As their younger brother turns into the next Justin Bieber or Shawn Mendes and encounters doofus-y managers, venal PR and marketing execs and requests to plug brands like Bagel Bites during a red carpet livestream, the audience shares in the sense of amazement at the absurdity of it all through Brooke and Cary's eyes. What also makes this show such a gem is that underneath its smart pop culture (and Internet culture) references and well-crafted jokes lies a sweet, sensitive core, made apparent by how supportive and protective Brooke and Cary are towards their little brother. As Brooke, Heléne Yorke does a particularly good job toggling back-and-forth between being a hapless Millennial who doesn't have her shit together and a caring, nurturing older sister who ultimately takes on the role of her younger brother's assistant to great comedic effect. Yorke, who previously appeared on shows like The Good Fight and Masters of Sex and was a PAPER Beautiful Person in 2014, chatted with us about playing Brooke, why her Instagram feed is only interior designers and drag queens these days and what working on the show has taught her about Gen Z.
What was your first reaction when you got the audition for The Other Two and read the pilot script?
Of course I knew who Chris [Kelly] and Sarah [Schneider] were and when you get an audition email, you get the whole breakdown of everything -- who wrote [the project], who's at the head of it -- and I was like, "Oh my god, [Chris and Sarah] wrote a pilot for television, this is so exciting!" And then I read [the script] and was going in for the role of Brooke and was like, "Oh shit, now I want this." That's the worst as an actor to get a piece of material that you're like, "Goddammit, now I want it. I have to try to not try hard." Which is virtually impossible... It felt like it fit me so easily so going in for it was scary, not because I was worried [whether] I was going to do a good job but because wanting something so badly is scary.
Photo by Astrid Stawiarz/Getty Images for Comedy Central
Tell me about when you found out you'd gotten the part.
I was sitting on my couch at home with my brother and I think I started to cry. It was one of those things where when I met [Chris and Sarah], I was in the room for 40 minutes just shooting the shit with two people who I naturally got along with.
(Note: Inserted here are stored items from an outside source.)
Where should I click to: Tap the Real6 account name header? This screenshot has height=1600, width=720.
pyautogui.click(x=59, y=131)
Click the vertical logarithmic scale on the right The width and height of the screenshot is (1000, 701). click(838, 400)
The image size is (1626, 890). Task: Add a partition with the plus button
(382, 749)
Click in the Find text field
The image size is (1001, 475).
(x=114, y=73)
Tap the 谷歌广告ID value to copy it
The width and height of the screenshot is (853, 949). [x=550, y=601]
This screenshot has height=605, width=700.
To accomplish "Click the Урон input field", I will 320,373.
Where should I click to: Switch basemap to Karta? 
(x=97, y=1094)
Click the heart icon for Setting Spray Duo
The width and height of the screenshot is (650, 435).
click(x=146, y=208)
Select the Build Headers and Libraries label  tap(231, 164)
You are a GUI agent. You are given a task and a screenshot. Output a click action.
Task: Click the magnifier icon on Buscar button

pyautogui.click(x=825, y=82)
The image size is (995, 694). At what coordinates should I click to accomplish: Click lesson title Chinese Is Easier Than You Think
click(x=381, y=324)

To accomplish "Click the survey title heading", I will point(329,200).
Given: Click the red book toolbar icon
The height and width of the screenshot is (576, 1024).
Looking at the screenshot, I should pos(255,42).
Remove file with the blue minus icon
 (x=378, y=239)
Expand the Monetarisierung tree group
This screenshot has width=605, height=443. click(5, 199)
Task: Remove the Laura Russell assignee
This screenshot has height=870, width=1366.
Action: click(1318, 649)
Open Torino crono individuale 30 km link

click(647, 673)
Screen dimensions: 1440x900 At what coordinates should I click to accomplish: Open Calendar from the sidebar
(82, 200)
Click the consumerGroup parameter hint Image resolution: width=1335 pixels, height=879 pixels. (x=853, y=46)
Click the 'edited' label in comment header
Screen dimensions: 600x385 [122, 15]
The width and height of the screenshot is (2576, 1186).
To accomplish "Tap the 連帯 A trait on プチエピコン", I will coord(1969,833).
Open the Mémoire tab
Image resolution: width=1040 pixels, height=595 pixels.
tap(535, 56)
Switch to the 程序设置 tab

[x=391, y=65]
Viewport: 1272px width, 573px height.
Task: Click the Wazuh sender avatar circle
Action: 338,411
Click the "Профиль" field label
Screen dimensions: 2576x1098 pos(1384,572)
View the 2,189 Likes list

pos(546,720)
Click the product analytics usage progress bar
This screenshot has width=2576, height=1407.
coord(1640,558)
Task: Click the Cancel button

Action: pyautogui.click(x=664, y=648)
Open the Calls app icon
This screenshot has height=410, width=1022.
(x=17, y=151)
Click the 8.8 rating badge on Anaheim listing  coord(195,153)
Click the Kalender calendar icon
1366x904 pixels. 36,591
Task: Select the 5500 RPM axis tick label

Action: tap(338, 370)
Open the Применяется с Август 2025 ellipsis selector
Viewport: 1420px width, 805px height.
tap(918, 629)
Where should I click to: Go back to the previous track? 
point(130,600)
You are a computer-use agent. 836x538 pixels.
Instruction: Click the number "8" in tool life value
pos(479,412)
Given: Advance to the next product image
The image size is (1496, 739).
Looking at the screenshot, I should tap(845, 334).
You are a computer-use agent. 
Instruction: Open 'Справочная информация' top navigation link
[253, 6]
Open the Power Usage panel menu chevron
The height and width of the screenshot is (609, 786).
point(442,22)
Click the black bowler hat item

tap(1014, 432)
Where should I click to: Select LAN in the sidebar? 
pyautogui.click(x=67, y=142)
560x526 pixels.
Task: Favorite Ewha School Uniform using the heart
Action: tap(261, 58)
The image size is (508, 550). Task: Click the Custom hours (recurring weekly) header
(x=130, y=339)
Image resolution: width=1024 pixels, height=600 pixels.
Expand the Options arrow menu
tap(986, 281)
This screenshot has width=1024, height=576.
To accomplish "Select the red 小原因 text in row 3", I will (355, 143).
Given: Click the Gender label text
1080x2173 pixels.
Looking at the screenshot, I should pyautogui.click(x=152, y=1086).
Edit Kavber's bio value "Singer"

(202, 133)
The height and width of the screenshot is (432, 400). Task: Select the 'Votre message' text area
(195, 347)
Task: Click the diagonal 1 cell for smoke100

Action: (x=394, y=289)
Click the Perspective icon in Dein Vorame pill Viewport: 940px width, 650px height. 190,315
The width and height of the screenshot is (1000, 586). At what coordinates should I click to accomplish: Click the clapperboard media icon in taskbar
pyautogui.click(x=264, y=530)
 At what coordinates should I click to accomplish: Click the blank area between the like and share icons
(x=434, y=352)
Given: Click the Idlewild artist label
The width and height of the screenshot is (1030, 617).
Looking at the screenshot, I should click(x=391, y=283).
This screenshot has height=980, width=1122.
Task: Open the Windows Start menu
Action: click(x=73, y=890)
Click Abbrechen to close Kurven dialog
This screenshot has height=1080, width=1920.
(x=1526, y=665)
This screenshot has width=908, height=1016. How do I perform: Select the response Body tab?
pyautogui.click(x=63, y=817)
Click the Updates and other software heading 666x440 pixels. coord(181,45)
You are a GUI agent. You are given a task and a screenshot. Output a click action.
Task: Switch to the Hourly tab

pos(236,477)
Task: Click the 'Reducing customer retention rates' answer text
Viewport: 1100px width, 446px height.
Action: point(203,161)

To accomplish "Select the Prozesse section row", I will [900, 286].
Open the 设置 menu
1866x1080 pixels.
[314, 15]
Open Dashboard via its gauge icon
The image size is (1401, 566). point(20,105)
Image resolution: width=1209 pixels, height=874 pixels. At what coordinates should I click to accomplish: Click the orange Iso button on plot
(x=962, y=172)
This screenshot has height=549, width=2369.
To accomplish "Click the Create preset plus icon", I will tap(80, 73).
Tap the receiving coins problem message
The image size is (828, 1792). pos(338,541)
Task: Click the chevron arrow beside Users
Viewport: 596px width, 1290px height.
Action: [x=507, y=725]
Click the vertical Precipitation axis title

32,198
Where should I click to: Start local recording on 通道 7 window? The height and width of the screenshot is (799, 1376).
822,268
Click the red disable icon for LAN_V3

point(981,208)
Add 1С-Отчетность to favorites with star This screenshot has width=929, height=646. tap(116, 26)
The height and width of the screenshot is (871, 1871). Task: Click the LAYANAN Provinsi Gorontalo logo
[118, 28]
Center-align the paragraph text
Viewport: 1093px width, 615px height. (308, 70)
I remember walking down the street and calling my manager Russell and going, "Oh god, I'll never get this because this is such an inside job with these cool, hip comedy cats. But do you think they'll have a drink with me sometime? I really think I get along with these people and I want to be friends with them and maybe some other thing they do down the line, they'll want me for." And then to get called back [for another audition] and to have it look like [the role] was going to happen was just so mind-boggling. And I still sort of feel thrown by it. We're doing season 2 and I still feel like, "Gosh, I hope they still want me to play the role of Brooke."
It hasn't fully sunk in yet.
Exactly. And, you know, with stuff like that, people ask, "What do you want to do for the future?" And I'm like, "What I wanted for the longest time in my life was to be a series regular in a cable comedy show with material that people were responding to and that's exactly what I'm doing. So I'm kind of a pig in shit right now."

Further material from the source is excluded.